Optionally provide target units too. In the (unlikely) case that the original variable has no units attribute, this setting is required to define the (assumed) units. If the provided units are different from the units in the original variable, the data is converted to the provided units:

<rcbase>.output.var.longitude.units   :   degrees_east

Optionally provide a dictionairy with attributes to be added. If the attribute value is None, the attribute is removed if present from the input; this is sometimes needed if the CF compliance checker complains:

!~ skip some attributes, cf-checker complains ...
<rcbase>.output.var.qa_value.attrs         :   { 'valid_min' : None, 'valid_max' : None }
class cso_s5p.CSO_S5p_Convert(rcfile, rcbase='', env={}, indent='')

Bases: utopya_rc.UtopyaRc

Convert raw S5p observations to CSO format. During conversion, a variable and pixel selection could be applied.

This version will also download source files if not available yet, and (optionally) remove them after conversion. This is useful in case storage capacity is limitted and the entire archive of source files cannot be permanently mirrored.

Arguments:

  • rcfile, rcbase, env : settings file, prefix for keys, and environment dictionairy

A time range is read to select the files to be converted:

<rcbase>.timerange.start        :  2018-06-01 00:00
<rcbase>.timerange.end          :  2018-06-03 23:59

The input files are searched in a table created by an inquire class, for example CSO_SciHub_Inquire or CSO_PAL_Inquire. These have scanned the archives to examine which processings and versions are available, and stored the result in a csv file. Specify the name of the csv file; this might contain templates for a date that is taken from another key:

! listing of available source files,
! created by 'inquire-s5phub' job:
<rcbase>.inquire.file                   :  /data/Copernicus/S5p/Copernicus_S5P_NO2_%Y-%m-%d.csv
!! date used in filename, leave empty for today:
!<rcbase>.inquire.filedate               :  2022-01-28

Specify the directory where the input files are to be searched, or where to download them to if not present yet. A flag is used to decide whether downloaded files should be removed immediately after conversion:

! target dir for downloads:
<rcbase>.input.dir                      :  /data/Copernicus/S5P/%{processing}/NO2/%Y/%m

! remove downloaded input files after convert?
<rcbase>.downloads.cleanup              :  False

The input files keep the same name as used in the SciHub archive, for example:

/data/Copernicus/S5P/OFFL/NO2/2018/07/S5P_OFFL_L2__NO2____20180701T005930_20180701T024100_03698_01_010002_20180707T022838.nc
                      start_time      end_time      orbit 

Specify which processings should be converted; other processings listed in the inquirerd table are ignored:

! list of processings:
<rcbase>.processings                    :  OFFL RPRO

Similar specify a list of processor versions:

! list of processor versions, empty for all: <rcbase>.processor_versions : 020301

Sometimes a file cannot be converted, for example because it is corrupted or could not be downloaded at all. Specify an (optional) blacklist:

! skip some input files:
<rcbase>.blacklist         :  S5P_PAL__L2__NO2____20190806T022006_20190806T040136_09388_01_020301_20211110T020511.nc

If an input file should be converted, it is read into a S5p_File object. The SelectPixels method is called to select pixels based on critera defined in the settings; see its documentation for how to configure the pixel selection. This method als returns a history line to desribe the selection, which will be added as attribute to the output file.

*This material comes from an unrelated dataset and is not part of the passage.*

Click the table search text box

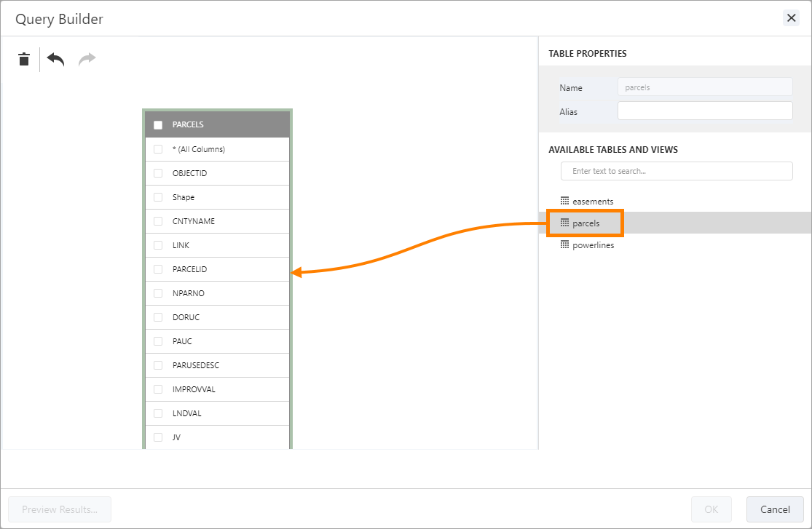pos(676,170)
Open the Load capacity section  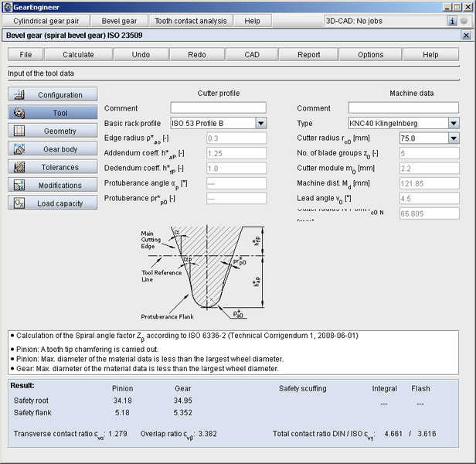(x=53, y=203)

The output file is created as an CSO_S5p_File object. It’s AddSelection method is called with the input object as argument, and this will copy the selected pixels for variables specified in the settings. The Write method creates the file.

The name of the output files should be specified with a directory and filename; the later could include a template for the orbit number:

! output filename:
! - times are taken from mid of selection, rounded to hours
! - replace templates with column values of listing, for example:
!      %{orbit}, %{processing}, ...
<rcbase>.output.filename       :  /Scratch/CSO/S5p/RPRO/NO2/Europe/%Y/%m/S5p_RPRO_NO2_%{orbit}.nc

A flag is read to decide if existing output files should be renewed or kept:

<rcbase>.renew                  :  True              

Global attributes for the target file should be specified with:

! global attributes:
<rcbase>.output.attrs               :  format Conventions author institution email
!
<rcbase>.output.attr.format         :  1.0
<rcbase>.output.attr.Conventions    :  CF-1.7
<rcbase>.output.attr.author         :  T. Emplate
<rcbase>.output.attr.institution    :  CSO
<rcbase>.output.attr.email          :  t.emplate@cso.org

For testing an (optional) whitelist could be provided with output filenames (no path); if defined, only the listed files will be created:

! testing: create only these files:
<rcbase>.whitelist         :  S5p_RPRO_NO2_123456.nc
class cso_s5p.CSO_S5p_Listing(rcfile, rcbase='', env={}, indent='')

Bases: utopya_rc.UtopyaRc

Create listing file for converted orbit files.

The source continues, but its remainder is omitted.